Bei der Taufe des Heilandes war auch der Teufel unter den Au-
genzeugen. Er sah, wie die Herrlichkeit Gottes den Sohn umhüllte.
Er hörte, wie die Stimme des Herrn die Gottheit Jesu bezeugte. Seit
dem Fall Adams hatte der persönliche Verkehr der Menschen mit
Gott aufgehört; die Verbindung zwischen Himmel und Erde war nun
durch Christus wiederhergestellt worden. Aber nun, da Jesus „in
der Gestalt des sündlichen Fleisches“ (
Römer 8,3
) gekommen war,
sprach der Vater jetzt wieder selbst. Einst hatte er durch Christus
mit den Menschen geredet, jetzt verkehrte er mit ihnen in Christus.

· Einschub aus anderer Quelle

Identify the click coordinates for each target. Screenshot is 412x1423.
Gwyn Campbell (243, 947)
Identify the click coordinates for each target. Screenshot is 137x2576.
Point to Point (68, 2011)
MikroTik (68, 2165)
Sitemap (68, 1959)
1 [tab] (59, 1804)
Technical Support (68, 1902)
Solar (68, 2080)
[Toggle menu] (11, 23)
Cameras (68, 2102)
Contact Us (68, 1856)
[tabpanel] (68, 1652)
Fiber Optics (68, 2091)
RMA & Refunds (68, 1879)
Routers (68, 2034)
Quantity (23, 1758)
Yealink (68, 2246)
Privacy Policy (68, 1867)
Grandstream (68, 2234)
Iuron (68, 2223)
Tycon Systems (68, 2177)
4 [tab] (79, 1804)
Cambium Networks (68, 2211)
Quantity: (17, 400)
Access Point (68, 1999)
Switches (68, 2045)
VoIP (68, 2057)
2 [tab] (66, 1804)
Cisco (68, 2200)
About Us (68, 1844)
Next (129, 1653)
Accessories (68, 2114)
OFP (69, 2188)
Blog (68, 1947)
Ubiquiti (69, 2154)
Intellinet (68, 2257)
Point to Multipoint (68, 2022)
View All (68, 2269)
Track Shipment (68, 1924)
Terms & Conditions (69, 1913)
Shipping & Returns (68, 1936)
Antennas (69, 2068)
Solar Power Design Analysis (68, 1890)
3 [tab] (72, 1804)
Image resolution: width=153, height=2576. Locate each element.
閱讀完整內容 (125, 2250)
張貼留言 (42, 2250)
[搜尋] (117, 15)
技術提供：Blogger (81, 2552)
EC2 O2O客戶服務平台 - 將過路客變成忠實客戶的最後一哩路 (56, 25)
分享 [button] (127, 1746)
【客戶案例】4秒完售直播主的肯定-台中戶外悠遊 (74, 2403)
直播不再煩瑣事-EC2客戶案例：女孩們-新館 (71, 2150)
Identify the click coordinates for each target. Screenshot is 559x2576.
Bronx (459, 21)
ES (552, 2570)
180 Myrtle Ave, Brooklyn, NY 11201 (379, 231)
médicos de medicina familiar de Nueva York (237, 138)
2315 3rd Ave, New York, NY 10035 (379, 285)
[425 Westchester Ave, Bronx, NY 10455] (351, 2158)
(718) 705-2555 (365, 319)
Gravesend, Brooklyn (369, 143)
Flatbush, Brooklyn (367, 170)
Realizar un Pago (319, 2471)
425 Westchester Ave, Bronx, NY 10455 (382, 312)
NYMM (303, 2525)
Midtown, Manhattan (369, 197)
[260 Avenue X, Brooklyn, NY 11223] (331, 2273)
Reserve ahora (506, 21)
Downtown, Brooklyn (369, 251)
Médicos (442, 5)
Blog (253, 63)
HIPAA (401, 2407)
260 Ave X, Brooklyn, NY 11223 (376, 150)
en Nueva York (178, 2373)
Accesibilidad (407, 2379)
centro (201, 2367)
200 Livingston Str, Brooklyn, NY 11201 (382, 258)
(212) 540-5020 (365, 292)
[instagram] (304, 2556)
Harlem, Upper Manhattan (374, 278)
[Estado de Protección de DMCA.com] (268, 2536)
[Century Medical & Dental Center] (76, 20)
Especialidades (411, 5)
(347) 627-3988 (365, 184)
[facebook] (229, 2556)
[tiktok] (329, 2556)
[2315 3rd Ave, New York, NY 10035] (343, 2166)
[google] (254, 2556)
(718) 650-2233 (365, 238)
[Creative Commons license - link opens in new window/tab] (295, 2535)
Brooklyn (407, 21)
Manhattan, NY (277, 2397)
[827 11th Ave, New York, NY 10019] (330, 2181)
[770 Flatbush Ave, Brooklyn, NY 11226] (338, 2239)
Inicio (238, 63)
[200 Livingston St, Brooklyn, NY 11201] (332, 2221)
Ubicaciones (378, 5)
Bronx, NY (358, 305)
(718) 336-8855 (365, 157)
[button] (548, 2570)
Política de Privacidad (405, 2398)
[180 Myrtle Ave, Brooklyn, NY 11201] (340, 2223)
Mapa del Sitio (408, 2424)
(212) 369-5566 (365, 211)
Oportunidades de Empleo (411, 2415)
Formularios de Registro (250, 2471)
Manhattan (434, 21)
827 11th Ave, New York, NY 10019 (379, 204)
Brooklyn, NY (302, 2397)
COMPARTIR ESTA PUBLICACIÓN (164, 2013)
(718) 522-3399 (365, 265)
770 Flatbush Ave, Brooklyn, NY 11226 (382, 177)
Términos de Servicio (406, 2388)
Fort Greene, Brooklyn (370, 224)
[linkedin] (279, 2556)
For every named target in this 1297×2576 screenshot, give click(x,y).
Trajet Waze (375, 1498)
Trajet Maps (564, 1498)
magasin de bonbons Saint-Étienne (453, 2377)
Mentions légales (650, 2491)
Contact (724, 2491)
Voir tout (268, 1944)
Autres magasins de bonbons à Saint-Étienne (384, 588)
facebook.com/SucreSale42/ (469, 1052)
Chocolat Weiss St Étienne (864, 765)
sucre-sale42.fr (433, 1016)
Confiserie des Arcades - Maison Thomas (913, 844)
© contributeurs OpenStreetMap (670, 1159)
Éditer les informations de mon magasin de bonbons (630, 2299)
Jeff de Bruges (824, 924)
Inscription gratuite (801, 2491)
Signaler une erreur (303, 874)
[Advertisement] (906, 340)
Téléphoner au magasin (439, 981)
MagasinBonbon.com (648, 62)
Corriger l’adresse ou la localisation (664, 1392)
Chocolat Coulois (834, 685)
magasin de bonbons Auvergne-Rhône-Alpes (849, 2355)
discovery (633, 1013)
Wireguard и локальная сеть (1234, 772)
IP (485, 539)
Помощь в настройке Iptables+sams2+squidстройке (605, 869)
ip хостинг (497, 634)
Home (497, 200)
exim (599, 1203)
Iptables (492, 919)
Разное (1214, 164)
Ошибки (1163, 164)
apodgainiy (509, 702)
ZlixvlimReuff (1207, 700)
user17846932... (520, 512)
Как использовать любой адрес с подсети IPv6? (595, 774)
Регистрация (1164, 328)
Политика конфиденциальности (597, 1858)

Satan hatte damit gerechnet, daß die Abneigung Gottes gegen das
Böse eine ewige Trennung zwischen Himmel und Erde herbeiführen
würde. Diese Hoffnung erfüllte sich nicht; denn es wurde offenbar,
daß durch den Mittler Jesus Christus nun wieder eine Verbindung
zwischen Gott und den Menschen hergestellt war.
Satan erkannte, daß es für ihn darum ging, zu siegen oder aber
besiegt zu werden. Von dem Ausgang des Kampfes hing zuviel ab,
um ihn seinen Verbündeten, den Geistern in der Luft, zu überlassen;
er mußte selbst die Führung in diesem Streit übernehmen. Alle
Mächte des Abfalls wurden gegen den Sohn Gottes aufgeboten.
Christus wurde zur Zielscheibe aller teuflischen Waffen.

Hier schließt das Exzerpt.